His sister wanted nothing more to do with me afterward. It turned out she’d only wanted to satisfy her curiosity about what it felt like to kiss a boy from the land of Elvis, Hemingway, and Radio Free Europe. The answer: Nothing special. I swallowed the last of the Becherovka, and couldn’t help but shudder.
“Remember our first night of drinking this stuff?” Karel held up the green bottle, offering more as I held up my hand in refusal.
“What I remember better is the hangover.”
From the street below, a chorus of singing Scotsmen carried up through an open window. Karel stepped over for a look, smiling down toward the cobbles.
“They’re everywhere,” I said. “Grown men with hairy legs.”
“By dawn there won’t be a drop of single malt to be found in the city.”
“In the square they were all drinking Pils.”
“That’s just to get their courage up.
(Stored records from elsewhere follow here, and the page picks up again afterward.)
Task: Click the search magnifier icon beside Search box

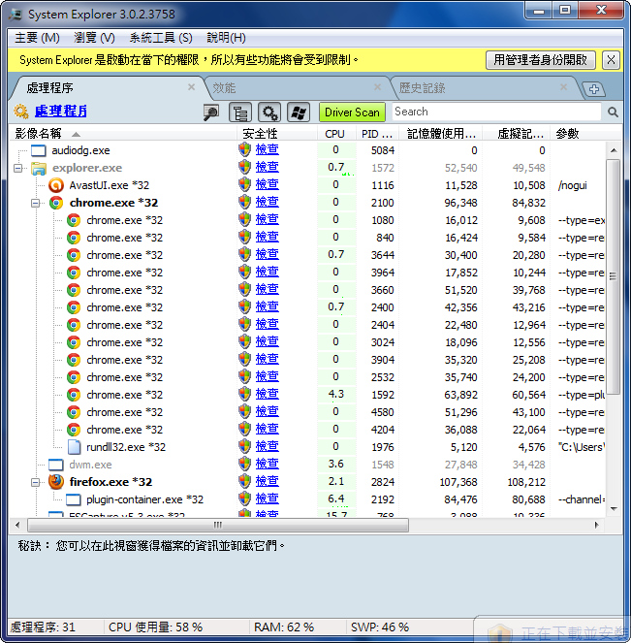Action: coord(613,113)
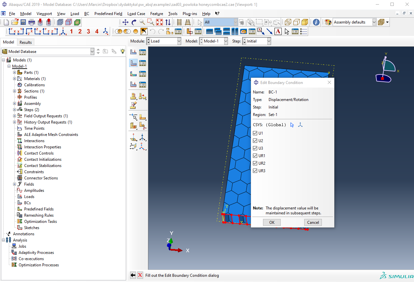This screenshot has width=414, height=282.
Task: Click the Print icon in toolbar
Action: click(32, 22)
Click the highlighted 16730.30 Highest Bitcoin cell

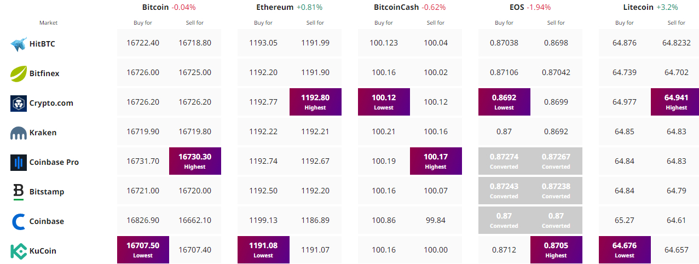point(195,161)
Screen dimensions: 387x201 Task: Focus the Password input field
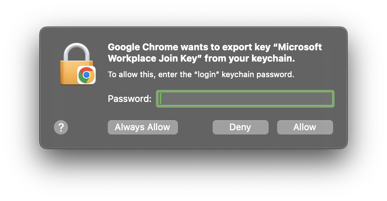coord(245,99)
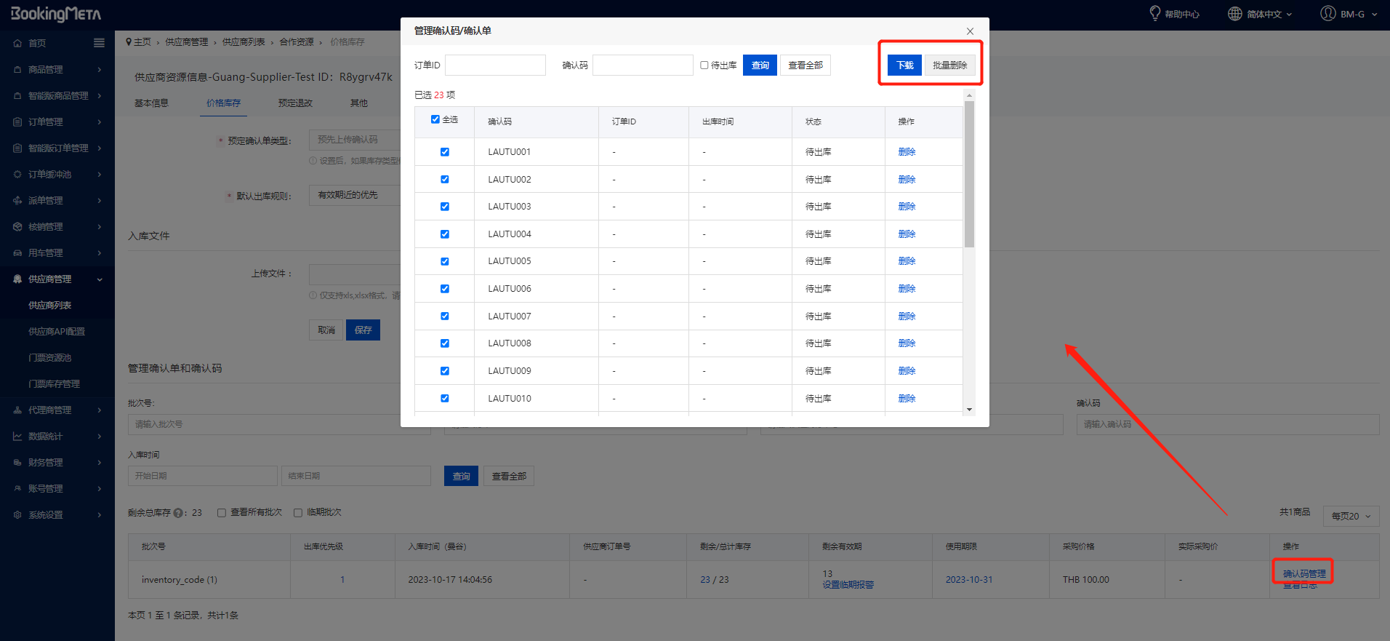Click the blue download button
Image resolution: width=1390 pixels, height=641 pixels.
tap(904, 65)
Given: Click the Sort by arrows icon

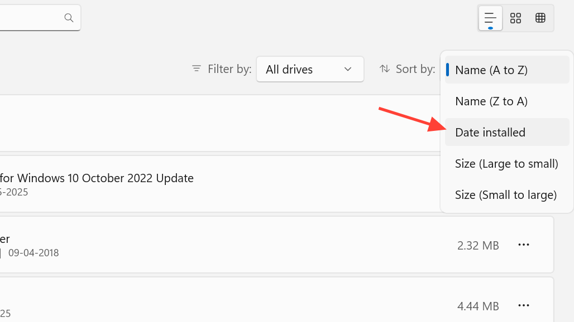Looking at the screenshot, I should pos(385,69).
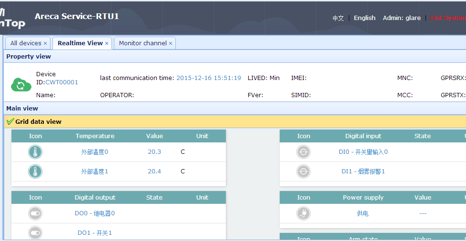This screenshot has height=241, width=466.
Task: Toggle the DO1 开关1 switch icon
Action: (35, 233)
After the final whistle they’ll need the real stuff.”
“The square is a shambles,” Litzi said. “Cans and bottles everywhere.”
“Better than shell casings,” Karel said. “Although not nearly as much fun to dodge.”
Another glimmer of his old self. He gestured toward the door.
“Let us go and eat sausages and pig’s knuckles! Unless you’d rather have pizza like the Tartans?”
“Pig’s knuckles it is.”
As we walked to dinner we caught up on each other’s lives. Karel was teaching mathematics at a second-tier university and still listening to any new music from the West, now on an iPod. There was a Mrs. Vitova, but she had left the premises four years ago, when the last of their three children moved out on his own.
He took us to a cozy restaurant where most of the diners spoke Czech. But when Litzi insisted on a nonsmoking table, they ushered us to an empty room in the back, where the hostess had to switch on a light. They must have concluded we were tourists, even with Karel along, because the waiter brought us sweet red wine in shot glasses nestled on beds of dry ice in goblets. He poured water over the ice to make the goblets steam like cauldrons, then grandly announced in English, “Our special cocktail, on the house!”